The ghost of Kyiv was an early lesson for Ukrainian officials, says Laura Edelson, a computer scientist at New York University who investigates political communication. “I think they withdrew on that kind of thing. When you talk in Western Europe and North America, you need to be perceived as reliable,” he says. “There was a pivot from telling the story of this legendary fighter pilot to telling the stories of everyday Ukrainians.”
Ukrainian propaganda must speak to multiple audiences: the Ukrainians themselves, the English-speaking world and also the people of Russia. At the national level, morale is crucial to the country’s success in a brutal war. People need to feel that they are defending more than just their piece of land, Edelson says. “You have to be defending your common identity. You have to be defending your sense of self,” he added.
Fostering resistance will be even more crucial if Russia tries to hold referendums in the occupied territories, says Paul Baines, a professor of political marketing at the University of Leicester School of Business. “This is a way of trying to ensure that people in these areas do not vote in these fake referendums,” he said of Ukraine’s communication strategy. In late April, Fedorov posted a video in the Telegram combining the Banda campaign brand with images of the then Russian-occupied city of Kherson. “In Kherson, residents are once again going to a rally to tell the occupants that there will be no ‘referendums,'” Federov wrote. “Thank you for your courage.”
But domestic communication must also align with international messages: that if Ukraine had better weapons, it could beat Russia, and that democracy in Europe depends on the country’s success. “It simply came to our notice then [the information war]sanctions depend on it, ”says Jon Roozenbeek, a disinformation researcher at Cambridge University.
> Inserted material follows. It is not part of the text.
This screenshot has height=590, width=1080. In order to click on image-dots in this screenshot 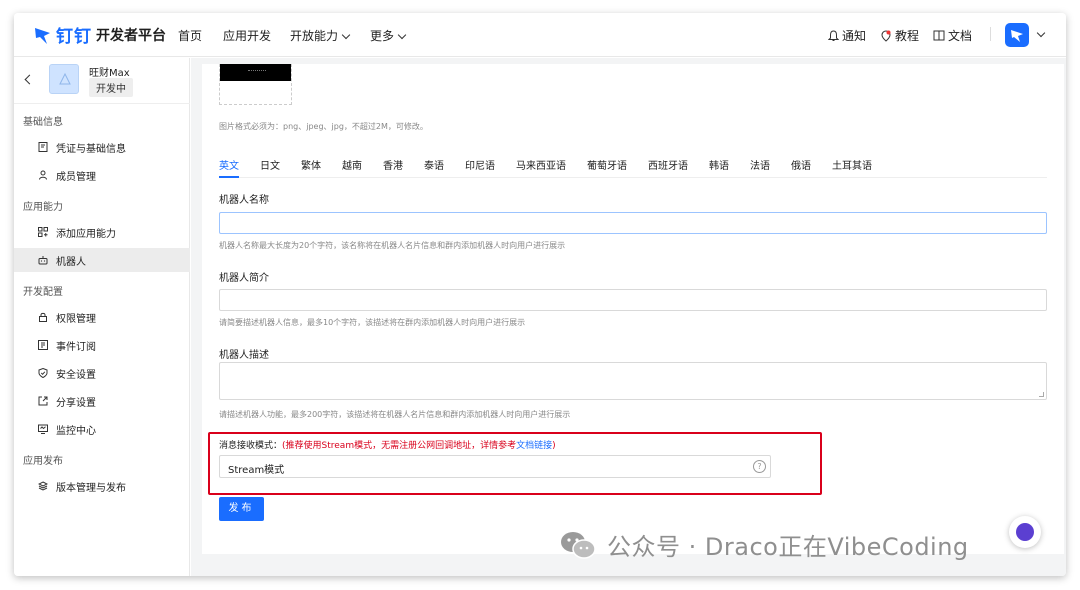, I will do `click(257, 70)`.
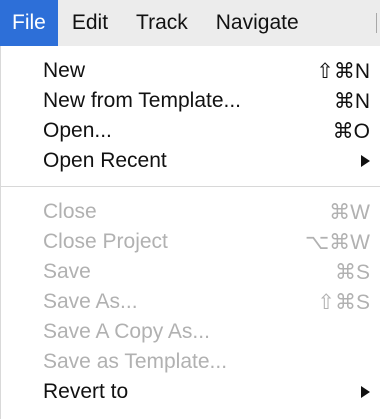 The image size is (380, 419). I want to click on menu-item-shortcut: ⇧⌘S, so click(344, 302).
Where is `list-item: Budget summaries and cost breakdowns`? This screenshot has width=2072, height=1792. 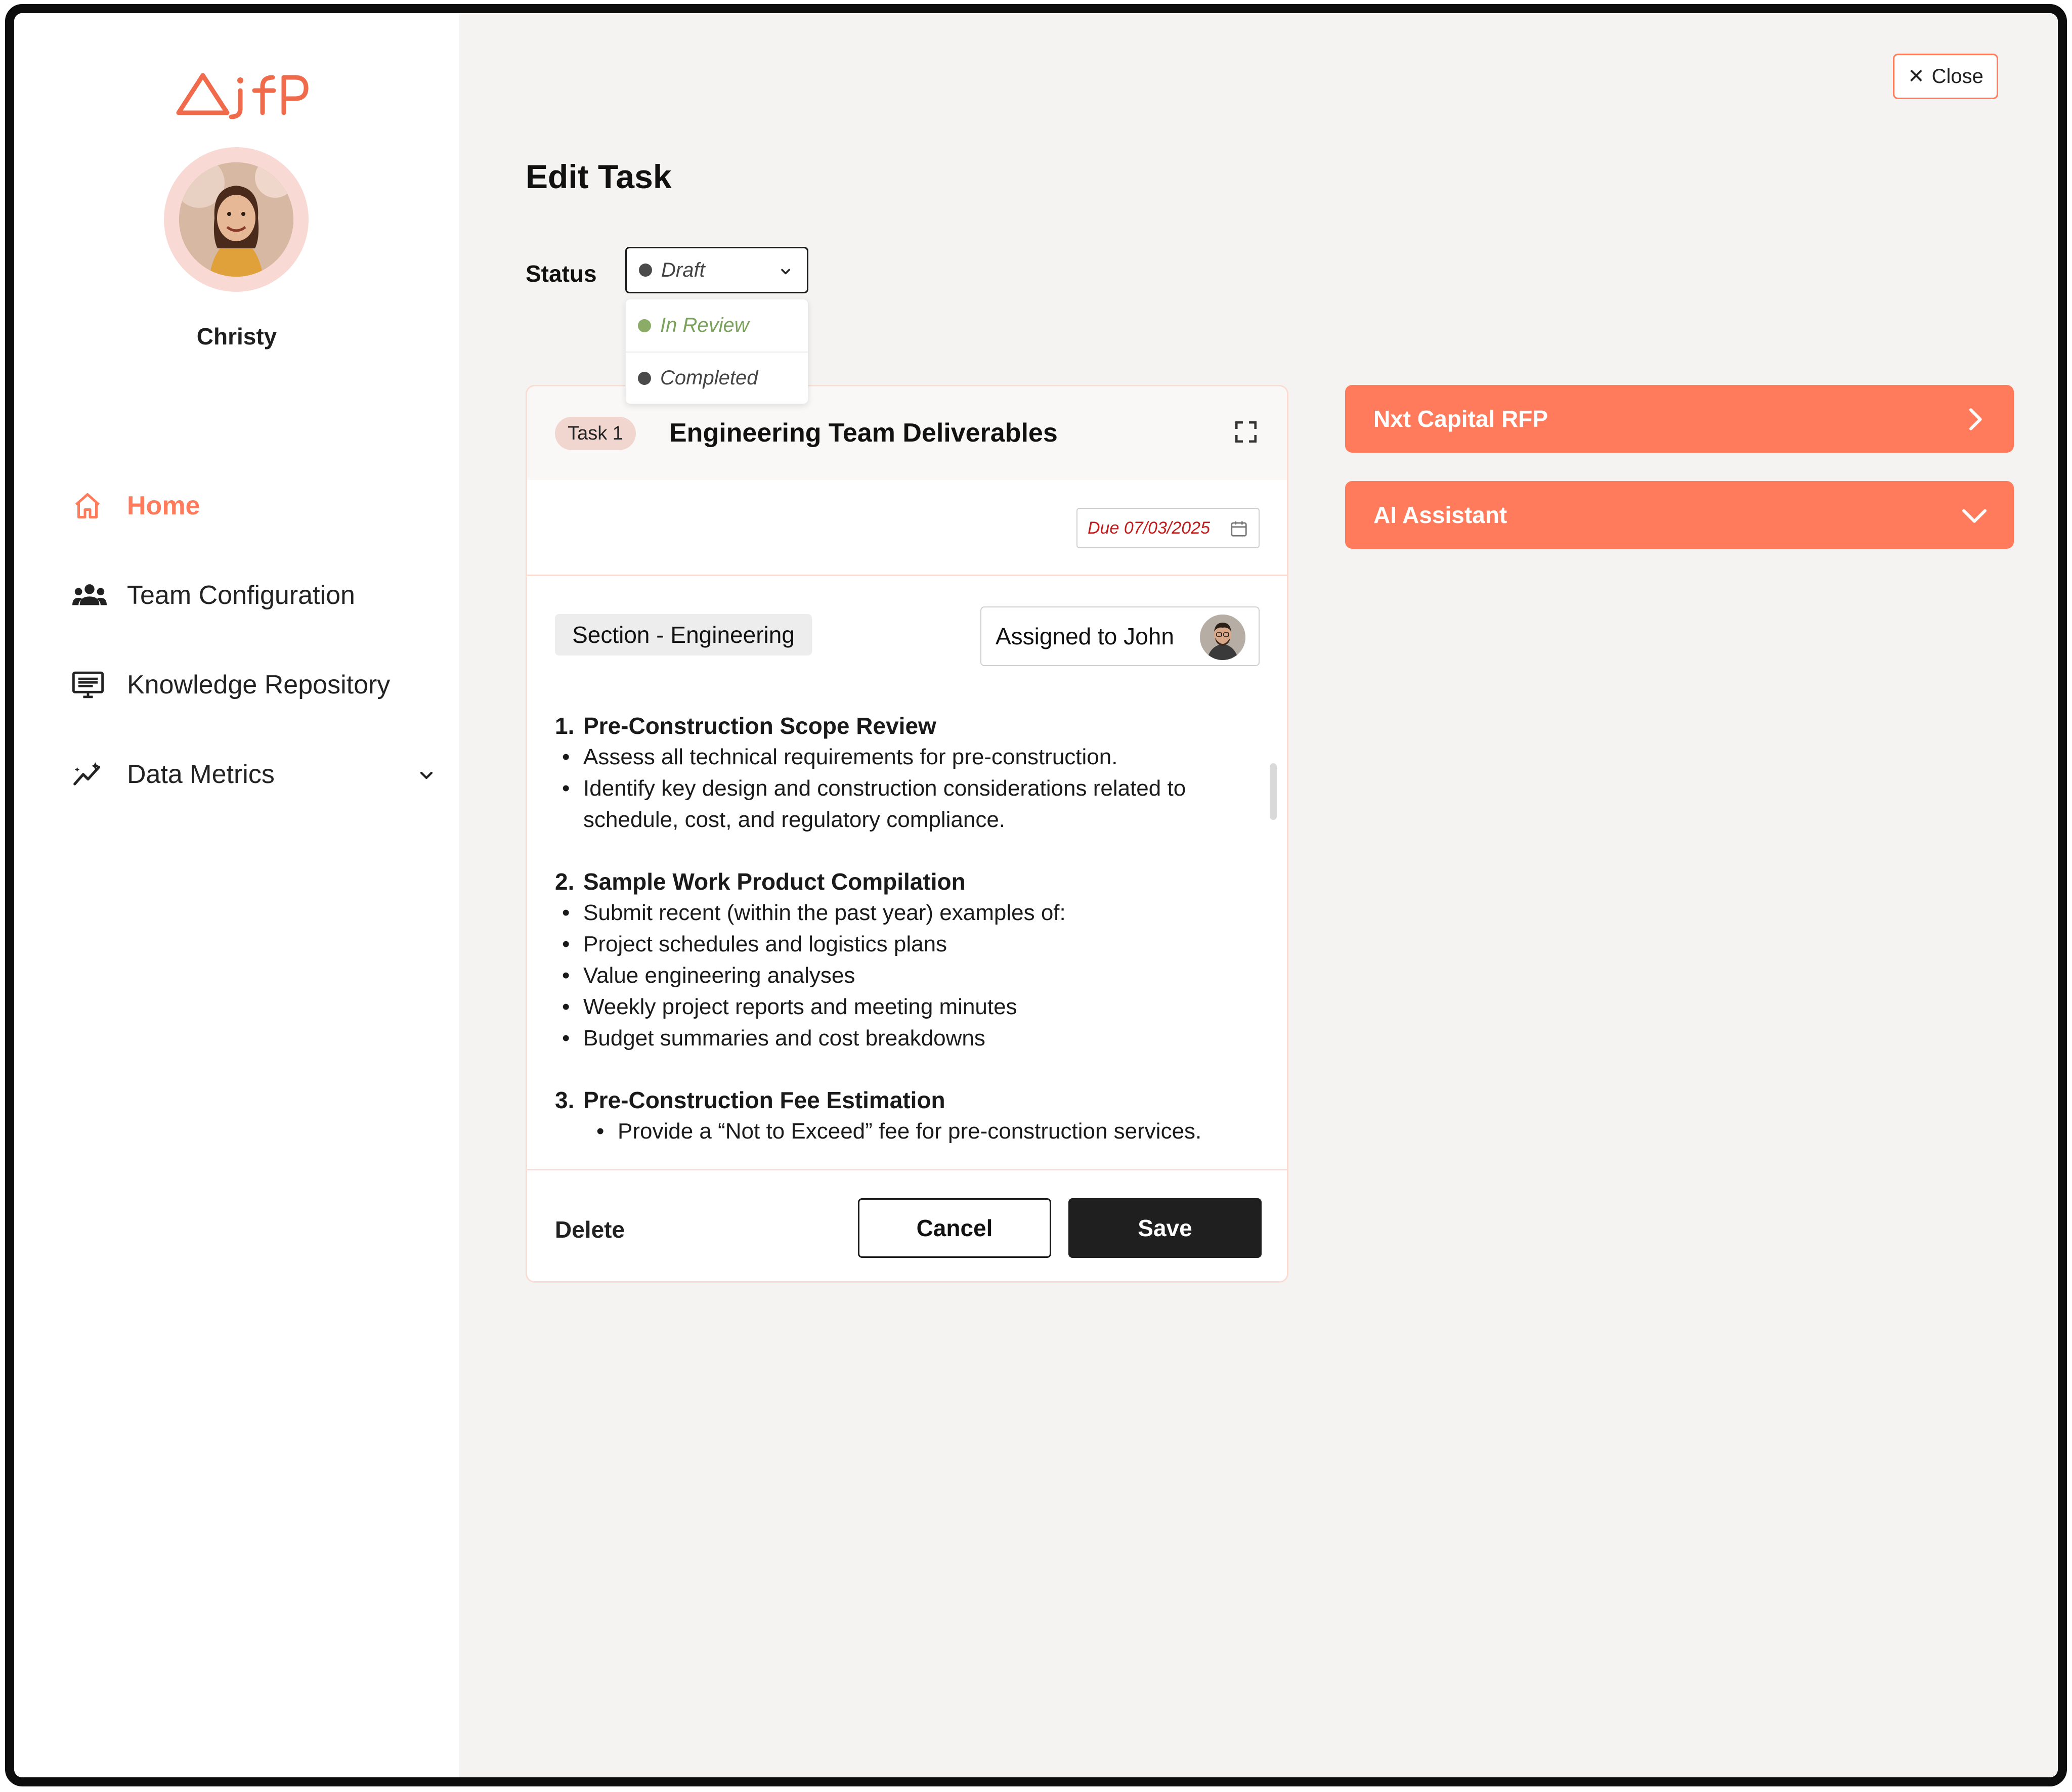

That’s why Banda’s courage campaign was launched around the world, with ads in English changing the word courage for the word courage. The word bravery, with the letter Band and flanked in blue and yellow, has been shown in New York Times Square and it was the backdrop for a speech by the Prime Minister of the United Kingdom, Boris Johnson, in May.
Since the launch of the Banda campaign, the idea of everyday heroism as a reinforcement of morality has become a commonplace in Ukraine, with deputies and civil society groups echoing the message. “Each volunteer project has its own mission and goal, but they all tell stories of how Ukrainians fight, which sets an example for others and inspires them to join the fight or continue to fight,” said Nataliia Mykolska, co-founder of Data Battalion. an open source database that collects photos and videos of the Russian aggression.
“I don’t think Ukraine will win this war just because of the campaign of bravery, far from it,” Baines says. “But it is part of the puzzle of how they ensure that the West continues to give them weapons and that their own people resist Russian efforts to seize their sovereignty.”